■ **ЗАДАНИЯ**:
**1.** Пожалуйста, определите, согласуются ли с отрывком о позднем сталинизме утверждения: (a) Машков соглашается войти в бригаду Пчелкина; (b) бригадное творчество после войны приобрело огромные масштабы; (c) у «космополитов» в сталинском руководстве были защитники. На каждое ответьте «да» или «нет» и приведите дословно решающие слова отрывка.
**2.** Продолжите отрывок о позднем сталинизме, начав сразу после его последнего предложения.

■ **ИСХОДНЫЙ ТЕКСТ**:
::::::::::
Поздний сталинизм: Эстетика политики. Том 2 — страница 92 из 151

все руководители страны и определенно все, кто так или иначе был связан со сферой идеологии (Жданов и Шепилов, Суслов и Маленков, Молотов и Ворошилов), были ярыми сторонниками патриотической партии. У «космополитов» в сталинском руководстве защитников не было.

Эта неадекватность авторской позиции создает ситуации переноса, когда на еврейскую партию переносится то, чем занимались именно художники-реалисты. Очевидный пример такого рода – сцена, когда Пчелкин получает заказ на картину, которую «написать нужно быстро, а размеры картины внушительные, одному не управиться». Поэтому он «решил создать бригаду», куда хочет пригласить молодых художников-реалистов «в качестве, ну, как тебе сказать, компаньонов, что ли», дав им шанс не только хорошо заработать, но и продвинуться («Скажу откровенно: в случае удачи премия обеспечена»). Но Машков отказывается – он едет на все лето в деревню рисовать эскизы.

Это бригадное творчество действительно приняло после войны огромные масштабы. И панорамные многофигурные официозные полотна, создававшиеся в это время подобным бригадным способом, получали многочисленные сталинские премии. Дмитрий Налбандян, Александр Герасимов, Михаил Хмелько, Юрий Кугач и др. – весь цвет сталинского официоза, то есть именно те, кого и защищал Шевцов в романе, получал эти самые ответственные и прибыльные заказы, создавал «бригады» и затем получал Сталинские премии и звания. Но никогда – не представители «кубистов, конструктивистов, футуристов и модернистов», которые вообще находились в это время где-то на далекой периферии, изгнанные в 1930‐е годы даже из сферы детской книжной графики.
::::::::::
■ **ФРАГМЕНТ ИСТОЧНИКА**:
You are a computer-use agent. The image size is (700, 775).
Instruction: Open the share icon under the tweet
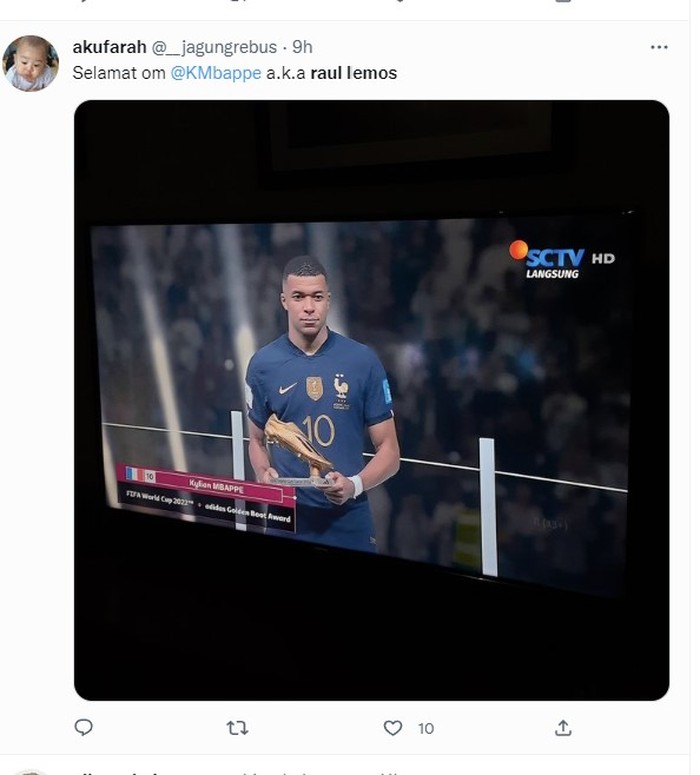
::::::::::
■ **ОТВЕТЫ К ЗАДАНИЯМ**:
**1.**
(a) Нет: «Но Машков отказывается – он едет на все лето в деревню рисовать эскизы.»
(b) Да: «Это бригадное творчество действительно приняло после войны огромные масштабы.»
(c) Нет: «У «космополитов» в сталинском руководстве защитников не было.»

**2.**
Подобный перенос свидетельствует о том, что автор испытывал реальные трудности при необходимости вписать действия защищаемой группы номенклатурных художников в новый исторический нарратив, возникший после смерти Сталина. Это особенно ощутимо в пассажах, где Шевцов вынужден определиться со своим отношением к «деформациям эпохи культа личности», от которых, оставаясь в русле официального нарратива, нельзя было отмахнуться. Он заставляет своего протагониста так объяснять, почему честные художники в эпоху оттепели позволили Барселонскому и Юлину себя обмануть:

– Видишь ли, – заговорил задумчиво Владимир, – были у нас в годы культа личности и ненормальности, которые раздражали художников, в том числе и тебя и меня. Конъюнктурщики, спекулянты на актуальной теме занимали монопольное положение в искусстве, превращались в хапуг, напускали на себя барство. Я, конечно, против уравниловки, но чего греха таить, были среди этих привилегированных служителей культа и посредственные, а то и просто бездарные люди. Вот это-то больше всего и возмущало честных художников. А Барселонский с Юлиным подливают масло в огонь, хотят для себя пользу извлечь.

Машков передохнул и продолжал с неожиданной силой:

– Но ведь не надо забывать, Петр, кому на руку этот огонь, раздуваемый поджигателями. Надо же думать о судьбе народа. Это главное, это превыше всего. Барселонскому-то наплевать на нашу страну – у него там родина, где деньги. А нам с тобой и всем честным художникам, даже тем, которые сегодня послушно голосуют вслед за Юлиным и Пчелкиным, хотя и знают им подлинную цену, надо, в первую очередь, думать о судьбах своей страны, Советской России…

Очернители советской действительности – антипатриоты, поскольку «в годы культа личности» имели место всего лишь «ненормальности», «раздражавшие» художников: как, например, монопольное положение некоторых из них (а именно тех именно художников, которых и защищал Шевцов, – от Герасимова и Томского до Вучетича и Серова), но среди них лишь попадались посредственные или бездарные люди, а в целом сталинское искусство развивалось правильно – по крайней мере, воли космополитам не давалось.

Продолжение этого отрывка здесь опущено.